Halep was selected to play in the singles rubbers. In her first match against Kateřina Siniaková, she delivered a dominant performance, losing only four games throughout the match. The following day, she faced Karolína Plíšková, the world No. 5, in a highly competitive encounter. After a grueling 2 hours and 37 minutes, Halep emerged victorious, avenging her 2016 Fed Cup quarterfinal loss to Plíšková.
With Halep’s two victories and a decisive doubles rubber win by Monica Niculescu and Irina-Camelia Begu, Romania advanced to the Fed Cup semifinals for the first time since 1973.

====Qatar Ladies Open====
Following her successful Fed Cup performance, Simona Halep entered the 2019 Qatar Total Open in Doha as the top seed, receiving a first-round bye. In the second round, she faced Lesia Tsurenko, securing a straight-sets victory. Advancing to the quarterfinals, Halep overcame Julia Görges in two tight sets, both decided by tiebreaks. In the semifinals, she faced Elina Svitolina and, despite trailing in the third set 1–4, she set a comeback, winning the last five games. This victory propelled her into her first final of the season and her first final at this event since 2014. In the championship match, Halep competed against the Belgian Elise Mertens. After taking the first set and having a break in the second set, Halep was unable to maintain her momentum, ultimately falling in three sets.
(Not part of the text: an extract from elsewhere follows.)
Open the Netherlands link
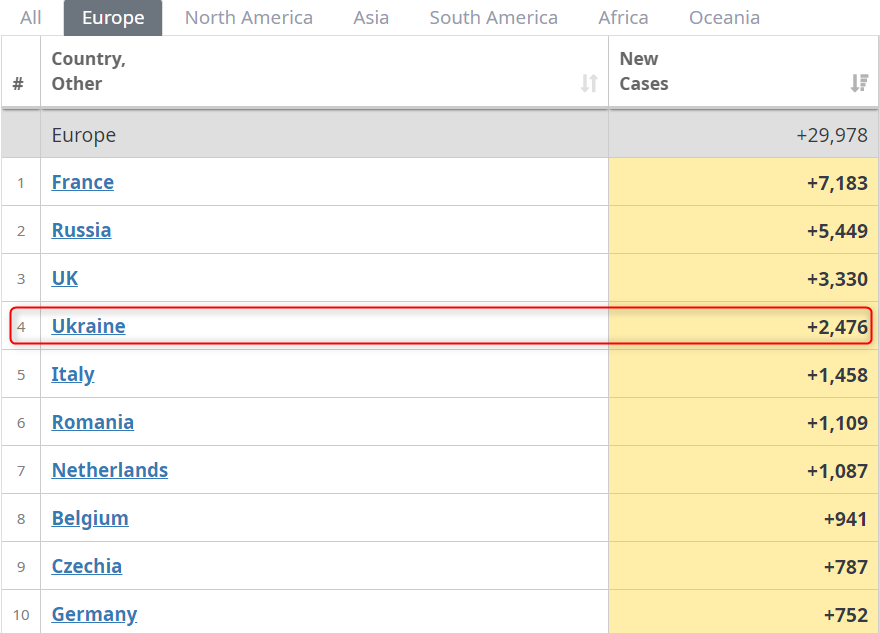 110,470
This win marked Mertens' first Premier-level title, and also this tournament marked Halep's first final of the season. Despite the loss, Halep’s run in Doha allowed her to rise one spot in the WTA rankings, reclaiming the world No. 2 position.

====Dubai Tennis Championships====
Following her runner-up finish at the Qatar Total Open, Simona Halep entered the 2019 Dubai Tennis Championships as the No. 3 seed. After receiving a first-round bye, she faced Canadian wild card Eugenie Bouchard in the second round. In a tightly contested match, Halep secured a 7–6(4), 6–4 victory, marking her 200th main-draw match win on the WTA Tour. Advancing to the third round, Halep met Tsurenko, whom she had recently defeated in Doha. Replicating her previous success, Halep won in straight sets, 6–3, 7–5, by winning the final 12 points of the match. In the quarterfinals, Halep faced Switzerland's Belinda Bencic. Despite winning the first set, Halep was unable to maintain her momentum due to injuries, ultimately falling 6–4, 4–6, 2–6. Bencic went on to win the tournament, defeating Petra Kvitová in the final. Despite the quarterfinal exit, Halep maintained her World No. 2 ranking, as Kvitová's loss in the final prevented her from surpassing Halep in the standings.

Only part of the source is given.